I’m trying to figure out how exactly ON
and WHERE
work when doing a JOIN
My understanding based on other questions is that I should filter in where
when the condition is on the left side of the join, and in the on
clause when filtering on the right side
select * from A left join B
ON A.something=B.something AND {some_condition_on_B}
WHERE {some_condition_on_A}
I have encountered an issue with a partitioned A table
this select is very slow :
select * from
A
left join
B ON A.something=B.something
WHERE {A.foo = bar}
while this makes the query faster:
select * from
A
left join B ON A.something=B.something AND {A.foo = bar}
WHERE {A.foo = bar}
My question is how come the second select is faster ? Is it something I’m missing, because it seems that it shouldn’t make a difference
2
Answers
This joins the tables together and anything which matches A.something = B.something will join. Anything else will have a bunch of null values (more data to be transfered before the final filter)
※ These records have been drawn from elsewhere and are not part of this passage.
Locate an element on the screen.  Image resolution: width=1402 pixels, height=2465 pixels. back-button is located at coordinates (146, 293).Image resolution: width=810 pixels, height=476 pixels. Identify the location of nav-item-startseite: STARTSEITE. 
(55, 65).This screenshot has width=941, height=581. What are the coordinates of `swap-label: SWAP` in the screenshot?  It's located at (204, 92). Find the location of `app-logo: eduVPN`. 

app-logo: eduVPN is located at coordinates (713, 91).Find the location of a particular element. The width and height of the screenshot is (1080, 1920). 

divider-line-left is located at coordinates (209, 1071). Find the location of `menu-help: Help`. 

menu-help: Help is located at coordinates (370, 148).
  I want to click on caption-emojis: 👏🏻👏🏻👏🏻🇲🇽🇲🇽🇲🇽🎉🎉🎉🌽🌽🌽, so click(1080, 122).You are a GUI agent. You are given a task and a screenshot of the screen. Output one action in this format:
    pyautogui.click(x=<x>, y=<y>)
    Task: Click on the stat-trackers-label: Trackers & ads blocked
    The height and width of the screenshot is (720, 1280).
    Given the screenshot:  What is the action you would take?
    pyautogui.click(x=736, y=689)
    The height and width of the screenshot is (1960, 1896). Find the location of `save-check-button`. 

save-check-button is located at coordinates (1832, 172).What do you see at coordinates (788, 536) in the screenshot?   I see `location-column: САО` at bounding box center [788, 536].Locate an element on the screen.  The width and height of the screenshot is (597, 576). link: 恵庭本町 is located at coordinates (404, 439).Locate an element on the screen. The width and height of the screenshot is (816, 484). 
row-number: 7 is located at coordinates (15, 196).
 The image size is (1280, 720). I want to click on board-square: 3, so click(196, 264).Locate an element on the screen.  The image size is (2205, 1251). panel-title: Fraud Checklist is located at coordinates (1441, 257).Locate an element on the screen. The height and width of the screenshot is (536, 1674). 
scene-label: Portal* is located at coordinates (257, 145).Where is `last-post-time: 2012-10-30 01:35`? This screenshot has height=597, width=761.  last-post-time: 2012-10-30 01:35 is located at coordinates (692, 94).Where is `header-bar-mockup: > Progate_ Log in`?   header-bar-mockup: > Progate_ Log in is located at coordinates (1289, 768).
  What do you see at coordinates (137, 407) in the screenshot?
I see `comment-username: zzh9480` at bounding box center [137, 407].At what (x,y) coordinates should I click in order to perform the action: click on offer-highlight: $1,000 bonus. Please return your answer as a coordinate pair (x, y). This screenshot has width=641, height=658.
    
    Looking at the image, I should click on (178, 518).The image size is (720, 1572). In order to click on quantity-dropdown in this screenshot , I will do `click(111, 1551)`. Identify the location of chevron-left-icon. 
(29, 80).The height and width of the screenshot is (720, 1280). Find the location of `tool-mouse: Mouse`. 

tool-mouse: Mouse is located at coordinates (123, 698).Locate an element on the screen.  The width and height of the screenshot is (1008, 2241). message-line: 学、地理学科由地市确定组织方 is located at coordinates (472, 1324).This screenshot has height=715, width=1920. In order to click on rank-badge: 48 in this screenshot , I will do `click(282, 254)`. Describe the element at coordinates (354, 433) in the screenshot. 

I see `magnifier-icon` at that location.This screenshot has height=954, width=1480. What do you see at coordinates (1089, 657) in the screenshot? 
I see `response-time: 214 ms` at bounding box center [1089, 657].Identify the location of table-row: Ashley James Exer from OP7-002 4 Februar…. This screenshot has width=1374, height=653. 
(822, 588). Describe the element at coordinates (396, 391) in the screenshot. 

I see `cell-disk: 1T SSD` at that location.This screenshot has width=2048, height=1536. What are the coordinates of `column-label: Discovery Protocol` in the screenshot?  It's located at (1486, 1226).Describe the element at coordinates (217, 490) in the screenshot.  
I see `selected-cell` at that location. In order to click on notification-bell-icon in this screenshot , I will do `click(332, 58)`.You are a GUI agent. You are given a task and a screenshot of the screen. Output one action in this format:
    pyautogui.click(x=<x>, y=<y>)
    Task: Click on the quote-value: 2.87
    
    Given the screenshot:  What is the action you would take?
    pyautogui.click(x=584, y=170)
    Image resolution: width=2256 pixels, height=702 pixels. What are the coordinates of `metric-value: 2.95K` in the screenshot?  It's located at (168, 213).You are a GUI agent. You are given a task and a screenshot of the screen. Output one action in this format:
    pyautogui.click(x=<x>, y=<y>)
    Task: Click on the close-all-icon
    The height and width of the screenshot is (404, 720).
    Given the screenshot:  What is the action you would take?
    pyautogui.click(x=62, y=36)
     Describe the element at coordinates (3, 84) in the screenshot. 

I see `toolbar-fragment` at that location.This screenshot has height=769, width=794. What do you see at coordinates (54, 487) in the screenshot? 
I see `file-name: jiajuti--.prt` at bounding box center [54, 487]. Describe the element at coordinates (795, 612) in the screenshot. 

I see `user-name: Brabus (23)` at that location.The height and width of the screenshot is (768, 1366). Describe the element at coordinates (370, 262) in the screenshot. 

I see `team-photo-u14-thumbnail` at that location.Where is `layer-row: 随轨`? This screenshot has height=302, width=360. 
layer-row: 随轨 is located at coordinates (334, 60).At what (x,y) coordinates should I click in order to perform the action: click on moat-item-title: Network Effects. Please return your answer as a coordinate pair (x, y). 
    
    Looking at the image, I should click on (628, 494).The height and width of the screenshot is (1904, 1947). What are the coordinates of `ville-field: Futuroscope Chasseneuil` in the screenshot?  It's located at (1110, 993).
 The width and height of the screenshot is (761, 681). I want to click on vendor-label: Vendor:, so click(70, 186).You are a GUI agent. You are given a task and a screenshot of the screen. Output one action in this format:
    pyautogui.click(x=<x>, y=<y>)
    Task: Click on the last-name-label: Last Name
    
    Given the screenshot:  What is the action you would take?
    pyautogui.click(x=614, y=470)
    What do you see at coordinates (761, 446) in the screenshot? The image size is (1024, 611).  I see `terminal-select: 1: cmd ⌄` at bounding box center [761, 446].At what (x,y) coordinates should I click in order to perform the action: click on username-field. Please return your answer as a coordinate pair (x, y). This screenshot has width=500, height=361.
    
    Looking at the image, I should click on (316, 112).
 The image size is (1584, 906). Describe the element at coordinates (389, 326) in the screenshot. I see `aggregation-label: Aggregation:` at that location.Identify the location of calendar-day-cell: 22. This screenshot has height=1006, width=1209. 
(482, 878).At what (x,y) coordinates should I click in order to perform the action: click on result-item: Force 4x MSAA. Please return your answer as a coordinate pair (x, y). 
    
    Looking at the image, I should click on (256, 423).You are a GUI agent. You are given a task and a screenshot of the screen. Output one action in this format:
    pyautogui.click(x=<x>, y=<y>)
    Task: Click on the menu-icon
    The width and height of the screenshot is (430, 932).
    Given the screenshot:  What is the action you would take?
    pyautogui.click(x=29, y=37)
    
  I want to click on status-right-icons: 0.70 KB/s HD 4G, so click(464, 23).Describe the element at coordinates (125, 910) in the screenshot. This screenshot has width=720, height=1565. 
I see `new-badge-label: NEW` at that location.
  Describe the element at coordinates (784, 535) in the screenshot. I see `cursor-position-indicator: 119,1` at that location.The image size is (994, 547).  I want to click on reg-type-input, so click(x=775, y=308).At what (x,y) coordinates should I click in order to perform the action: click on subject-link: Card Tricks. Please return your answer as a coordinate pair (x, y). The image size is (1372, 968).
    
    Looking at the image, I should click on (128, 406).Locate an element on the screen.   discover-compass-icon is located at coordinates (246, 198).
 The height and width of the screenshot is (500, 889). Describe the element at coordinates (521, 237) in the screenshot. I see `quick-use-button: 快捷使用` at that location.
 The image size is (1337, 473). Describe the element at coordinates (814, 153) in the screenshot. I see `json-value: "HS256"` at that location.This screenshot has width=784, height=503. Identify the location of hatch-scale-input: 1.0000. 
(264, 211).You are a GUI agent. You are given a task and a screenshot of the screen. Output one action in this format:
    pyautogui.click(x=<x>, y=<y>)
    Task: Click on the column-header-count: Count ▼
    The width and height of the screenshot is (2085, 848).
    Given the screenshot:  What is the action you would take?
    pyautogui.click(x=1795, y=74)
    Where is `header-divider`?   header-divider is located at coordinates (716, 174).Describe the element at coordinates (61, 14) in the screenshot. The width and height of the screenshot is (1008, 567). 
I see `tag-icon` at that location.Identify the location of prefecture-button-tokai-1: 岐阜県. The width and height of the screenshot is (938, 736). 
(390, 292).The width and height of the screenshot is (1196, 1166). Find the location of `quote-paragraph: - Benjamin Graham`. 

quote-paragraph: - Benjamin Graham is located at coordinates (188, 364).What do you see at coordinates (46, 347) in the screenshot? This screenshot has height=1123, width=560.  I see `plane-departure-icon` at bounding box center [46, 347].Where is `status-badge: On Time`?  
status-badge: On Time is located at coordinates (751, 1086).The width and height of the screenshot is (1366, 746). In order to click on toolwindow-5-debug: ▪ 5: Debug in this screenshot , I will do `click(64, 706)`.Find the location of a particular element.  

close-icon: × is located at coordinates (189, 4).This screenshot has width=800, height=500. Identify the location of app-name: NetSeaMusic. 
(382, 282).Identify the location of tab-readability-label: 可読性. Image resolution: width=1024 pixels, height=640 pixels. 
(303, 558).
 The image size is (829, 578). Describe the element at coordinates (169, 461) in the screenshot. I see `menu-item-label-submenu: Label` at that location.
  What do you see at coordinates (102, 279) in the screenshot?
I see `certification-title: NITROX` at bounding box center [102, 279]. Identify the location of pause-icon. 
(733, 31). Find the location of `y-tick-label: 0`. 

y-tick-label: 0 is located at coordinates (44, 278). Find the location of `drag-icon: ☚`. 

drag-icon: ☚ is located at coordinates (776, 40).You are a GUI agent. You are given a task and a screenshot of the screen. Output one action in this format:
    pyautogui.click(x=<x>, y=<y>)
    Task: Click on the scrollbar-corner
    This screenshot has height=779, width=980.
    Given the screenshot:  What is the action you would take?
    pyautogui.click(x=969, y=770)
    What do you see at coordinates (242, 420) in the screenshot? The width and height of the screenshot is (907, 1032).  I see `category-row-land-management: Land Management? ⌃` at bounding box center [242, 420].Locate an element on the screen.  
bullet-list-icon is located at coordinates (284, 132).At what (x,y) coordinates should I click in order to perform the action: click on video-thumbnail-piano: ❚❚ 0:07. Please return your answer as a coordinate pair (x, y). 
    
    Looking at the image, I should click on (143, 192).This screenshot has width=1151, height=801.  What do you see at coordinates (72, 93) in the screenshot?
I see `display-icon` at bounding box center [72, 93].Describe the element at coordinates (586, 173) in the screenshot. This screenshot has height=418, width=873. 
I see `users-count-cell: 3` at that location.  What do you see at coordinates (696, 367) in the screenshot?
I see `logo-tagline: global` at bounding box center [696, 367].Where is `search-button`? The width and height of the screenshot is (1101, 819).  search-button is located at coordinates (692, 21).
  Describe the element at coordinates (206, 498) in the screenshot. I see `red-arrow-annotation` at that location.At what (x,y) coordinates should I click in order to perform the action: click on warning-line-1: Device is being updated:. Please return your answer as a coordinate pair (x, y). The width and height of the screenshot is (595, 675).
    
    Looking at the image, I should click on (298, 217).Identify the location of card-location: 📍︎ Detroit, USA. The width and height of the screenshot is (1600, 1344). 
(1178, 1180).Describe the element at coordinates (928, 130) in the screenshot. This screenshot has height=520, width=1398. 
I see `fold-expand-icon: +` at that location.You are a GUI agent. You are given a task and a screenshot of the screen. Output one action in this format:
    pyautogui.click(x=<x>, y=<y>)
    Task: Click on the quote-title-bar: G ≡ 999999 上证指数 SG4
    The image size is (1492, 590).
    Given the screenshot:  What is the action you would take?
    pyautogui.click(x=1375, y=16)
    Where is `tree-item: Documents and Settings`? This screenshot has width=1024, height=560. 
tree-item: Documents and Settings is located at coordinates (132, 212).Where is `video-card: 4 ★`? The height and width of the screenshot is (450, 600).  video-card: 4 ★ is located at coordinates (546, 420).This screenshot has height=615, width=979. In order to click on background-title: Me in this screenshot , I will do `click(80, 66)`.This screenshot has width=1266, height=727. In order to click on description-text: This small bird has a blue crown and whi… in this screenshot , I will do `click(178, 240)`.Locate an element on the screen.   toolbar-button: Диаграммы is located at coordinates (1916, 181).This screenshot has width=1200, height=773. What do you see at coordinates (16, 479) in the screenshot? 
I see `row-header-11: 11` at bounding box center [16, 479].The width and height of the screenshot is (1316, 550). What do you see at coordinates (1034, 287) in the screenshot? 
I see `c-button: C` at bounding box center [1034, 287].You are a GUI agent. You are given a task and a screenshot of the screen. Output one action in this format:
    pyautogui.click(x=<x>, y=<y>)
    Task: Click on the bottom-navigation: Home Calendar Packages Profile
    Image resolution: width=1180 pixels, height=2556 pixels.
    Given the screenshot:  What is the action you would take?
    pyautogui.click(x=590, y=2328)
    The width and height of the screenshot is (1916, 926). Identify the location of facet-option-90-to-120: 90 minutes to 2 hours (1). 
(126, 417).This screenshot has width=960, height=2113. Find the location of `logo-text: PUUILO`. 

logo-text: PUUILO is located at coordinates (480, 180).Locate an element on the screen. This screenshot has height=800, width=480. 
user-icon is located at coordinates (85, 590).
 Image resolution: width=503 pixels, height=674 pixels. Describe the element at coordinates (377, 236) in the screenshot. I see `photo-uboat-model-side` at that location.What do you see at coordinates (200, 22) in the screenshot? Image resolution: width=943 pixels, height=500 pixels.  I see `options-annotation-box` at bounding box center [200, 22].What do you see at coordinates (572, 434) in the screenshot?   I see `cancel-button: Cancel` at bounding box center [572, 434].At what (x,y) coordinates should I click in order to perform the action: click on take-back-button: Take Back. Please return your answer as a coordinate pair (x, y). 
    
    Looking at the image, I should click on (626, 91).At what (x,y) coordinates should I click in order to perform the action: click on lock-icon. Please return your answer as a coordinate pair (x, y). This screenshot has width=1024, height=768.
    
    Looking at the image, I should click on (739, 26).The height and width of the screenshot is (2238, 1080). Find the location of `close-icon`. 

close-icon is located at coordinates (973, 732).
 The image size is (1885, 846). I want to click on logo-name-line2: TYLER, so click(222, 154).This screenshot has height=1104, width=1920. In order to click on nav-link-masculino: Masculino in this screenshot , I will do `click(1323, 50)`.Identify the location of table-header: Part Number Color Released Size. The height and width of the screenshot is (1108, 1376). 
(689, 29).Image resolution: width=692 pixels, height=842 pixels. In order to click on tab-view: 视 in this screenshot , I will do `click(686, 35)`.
This one joins the tables together, but will result in more null records if nothing was found which matches the condition {A.foo = bar} as well as A.Something = B.something. So less data is being transferred around before we get to the Where condition.
Both at the end are checking if they are equal (a null will never equals what it is being compared against, even another null)
Don’t ask people to explain, ask your PostgreSQL to
explain
: demoQuery plans heavily depend on the profile of your dataset, your schema and server config, traffic on the table, all of which can change in time and between versions. Anything anyone can tell you about why these queries behave the way they do on your setup based on just the statement will be a pretty useless blind guess.
If you instead ask your PostgreSQL to
explain analyze
, it’ll tell you exactly what it did, how and why, based on a very detailed knowledge of everything it depends on.